It is noted that, as defined for the purposes of the present application, the expression “ML model” refers to a mathematical model for making future predictions based on statistics, or on patterns learned from samples of data or “training data.” Various learning algorithms can be used to map correlations between input data and output data. These correlations form the mathematical model that can be used to make future predictions on new input data. Such a ML model may include one or more logistic regression models. Bayesian models, or ML artificial neural networks (NNs). Moreover, a “deep neural network,” in the context of deep learning, refers to a NN that utilizes multiple hidden layers between input and output layers, which may allow for learning based on features not explicitly defined in raw data. In various implementations. NNs may be trained as classifiers. It is further noted that the expressions “inference” and “prediction” are terms of art in the context of data forecasting, and as used herein have their ordinary and customary meaning known in the art.
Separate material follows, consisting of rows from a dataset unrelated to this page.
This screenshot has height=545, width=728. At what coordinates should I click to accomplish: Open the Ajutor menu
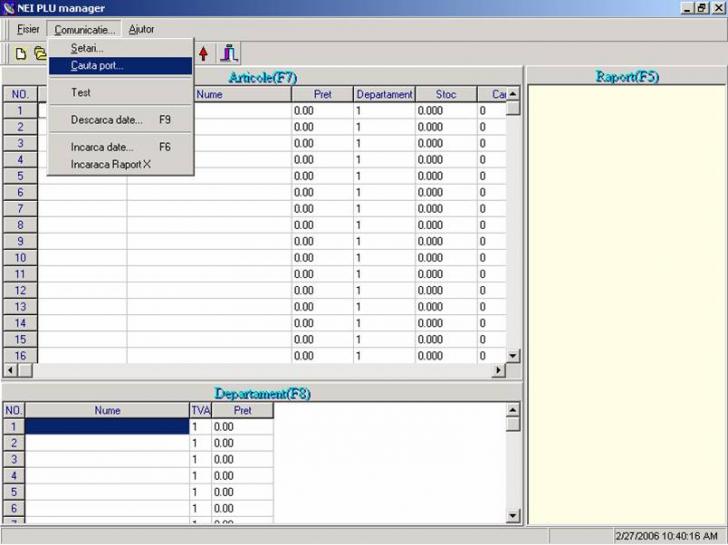click(142, 30)
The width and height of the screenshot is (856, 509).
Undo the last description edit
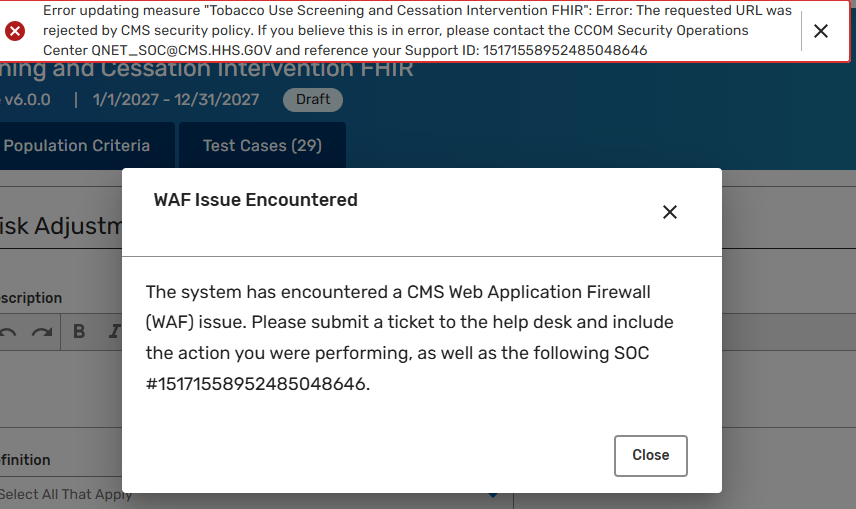[x=8, y=332]
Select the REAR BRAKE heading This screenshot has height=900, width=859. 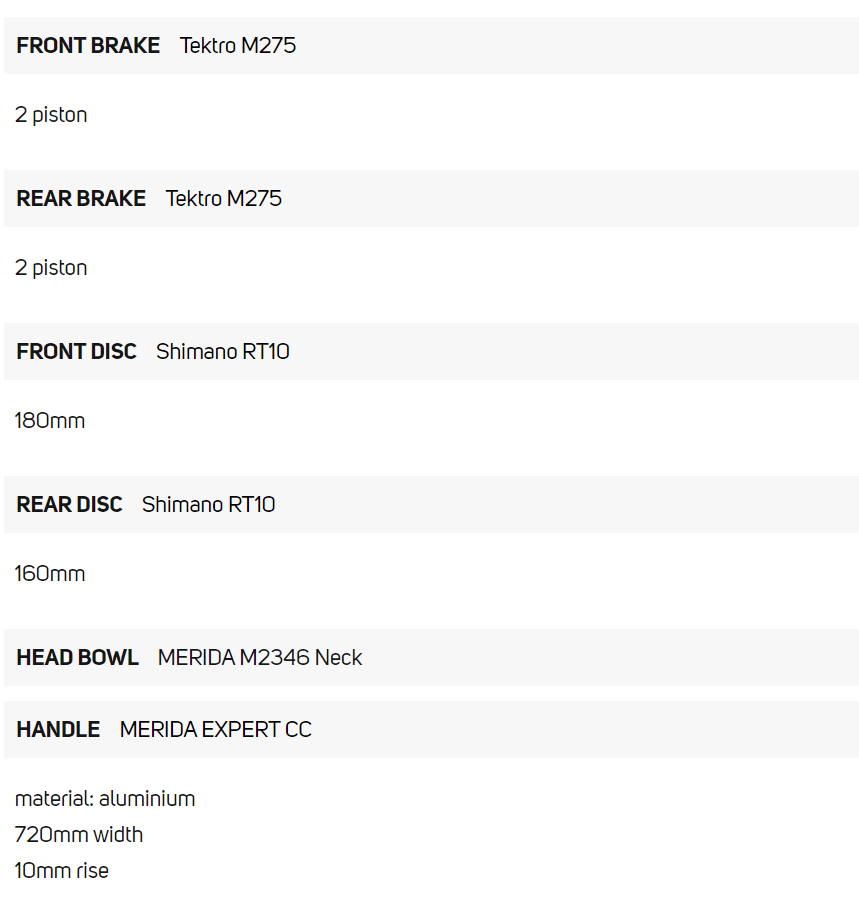coord(81,199)
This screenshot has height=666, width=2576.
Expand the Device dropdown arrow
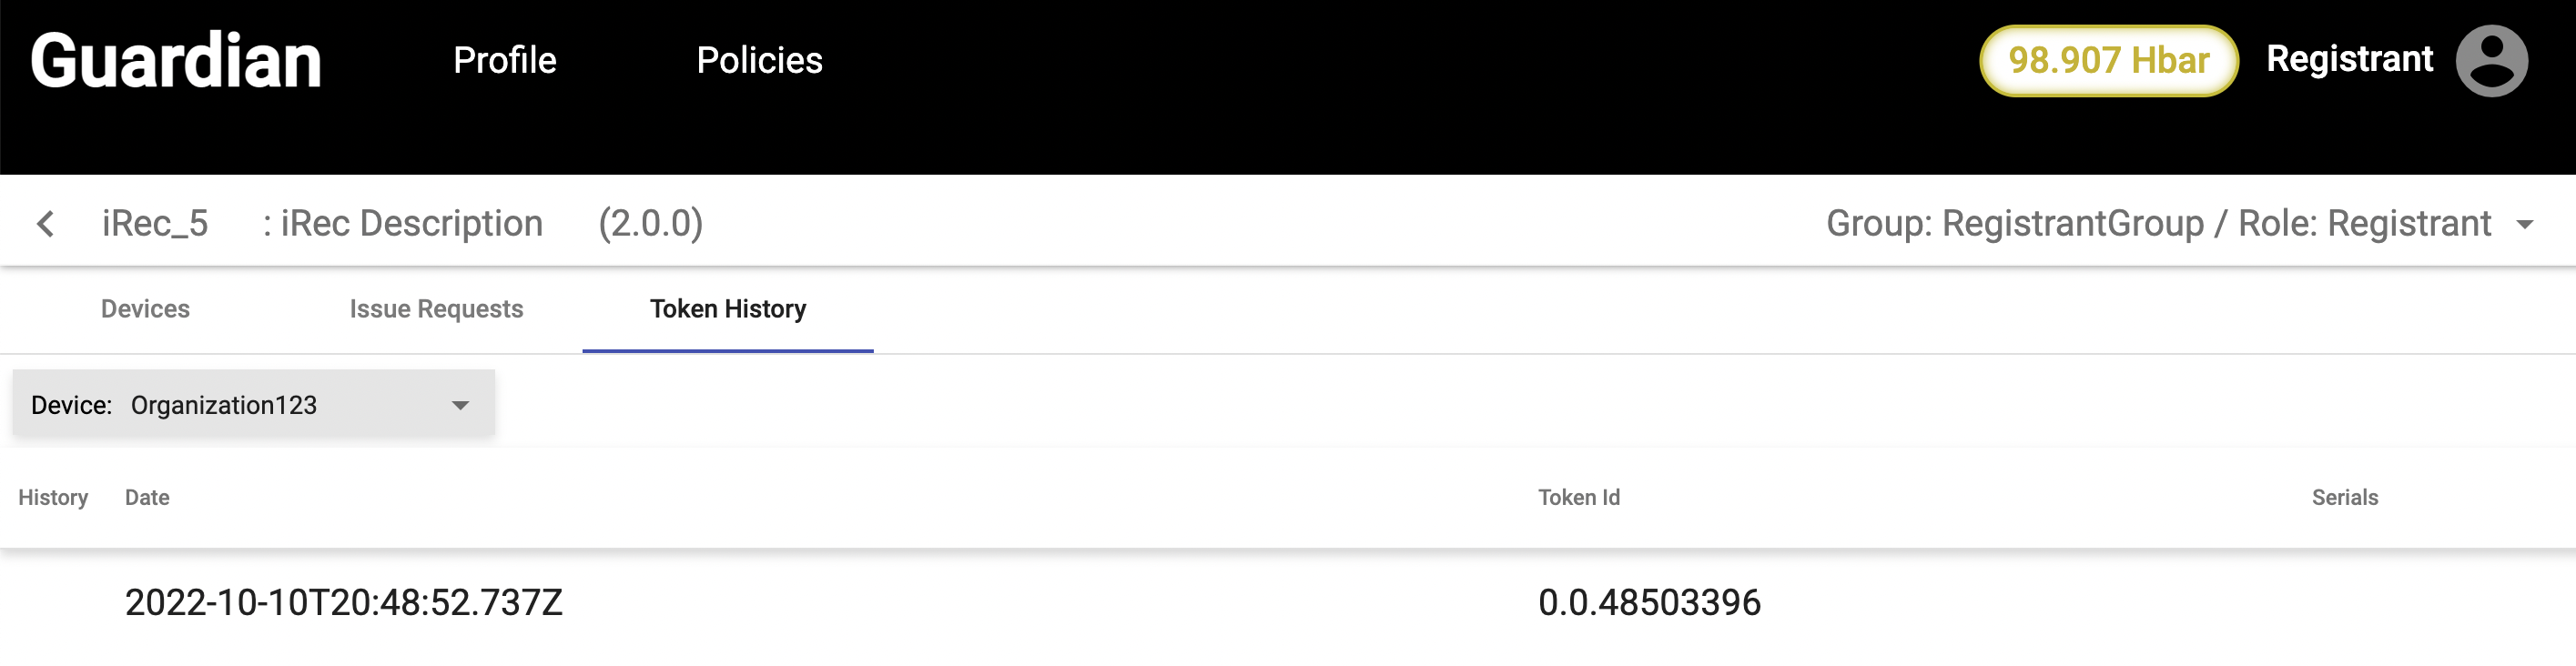coord(460,405)
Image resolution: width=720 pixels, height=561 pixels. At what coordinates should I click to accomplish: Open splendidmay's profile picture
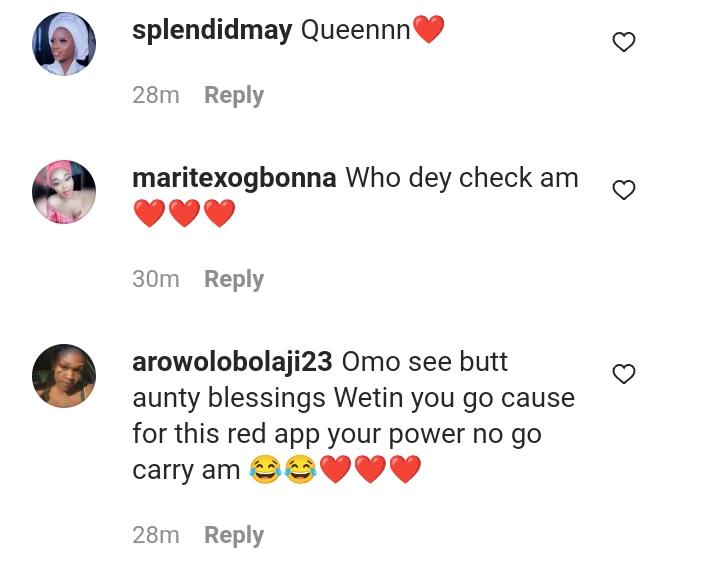point(64,45)
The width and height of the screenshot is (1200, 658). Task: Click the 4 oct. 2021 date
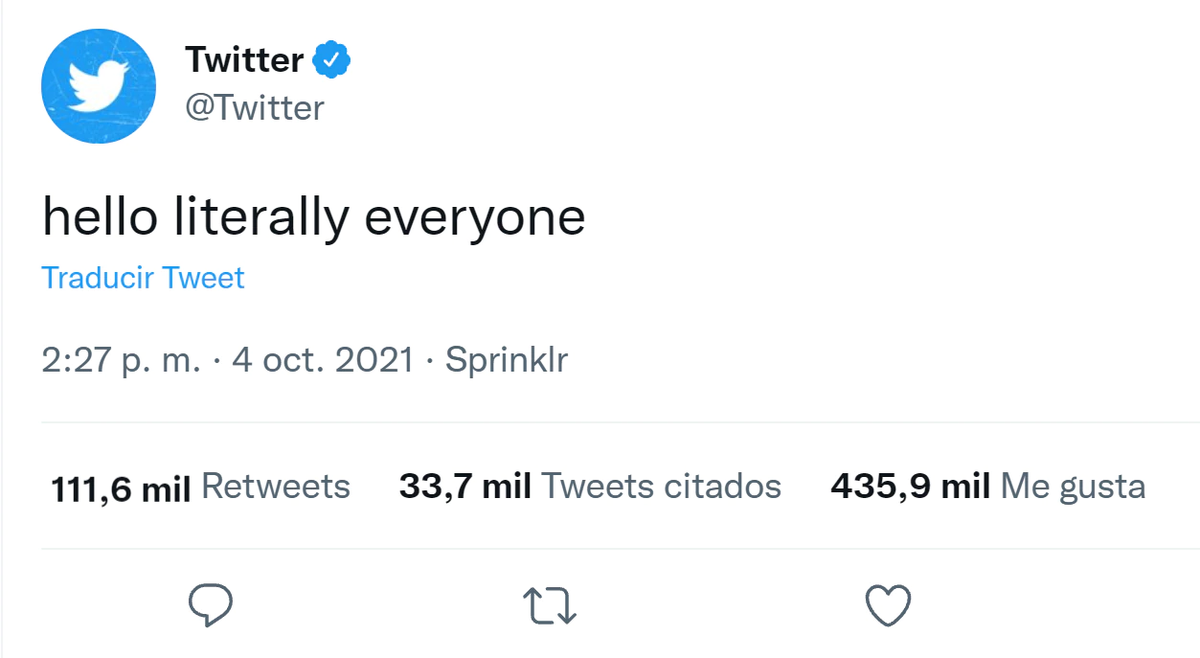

As further shown in FIG. 1, system 100 may be implemented in a use environment including knowledge base 116 (hereinafter “KB 116”) providing expertise data 128, communication network 112, and user 124 utilizing client system 120 including display 122. In addition, FIG. 1 shows network communication links 114 communicatively coupling KB 116 and client system 120 with system 100 via communication network 112. Also shown in FIG. 1 is input data 126 and optional weighting factor 138 received by system 100 from client system 120, one or more mood drivers 132 (hereinafter “mood driver(s) 132”) determined by software code 140 using input data 126, and one or more candidate next elements 134 of a sequence (hereinafter “candidate next element(s) 134”) predicted by ML model(s) 148 using input data 126 and mood driver(s) 132.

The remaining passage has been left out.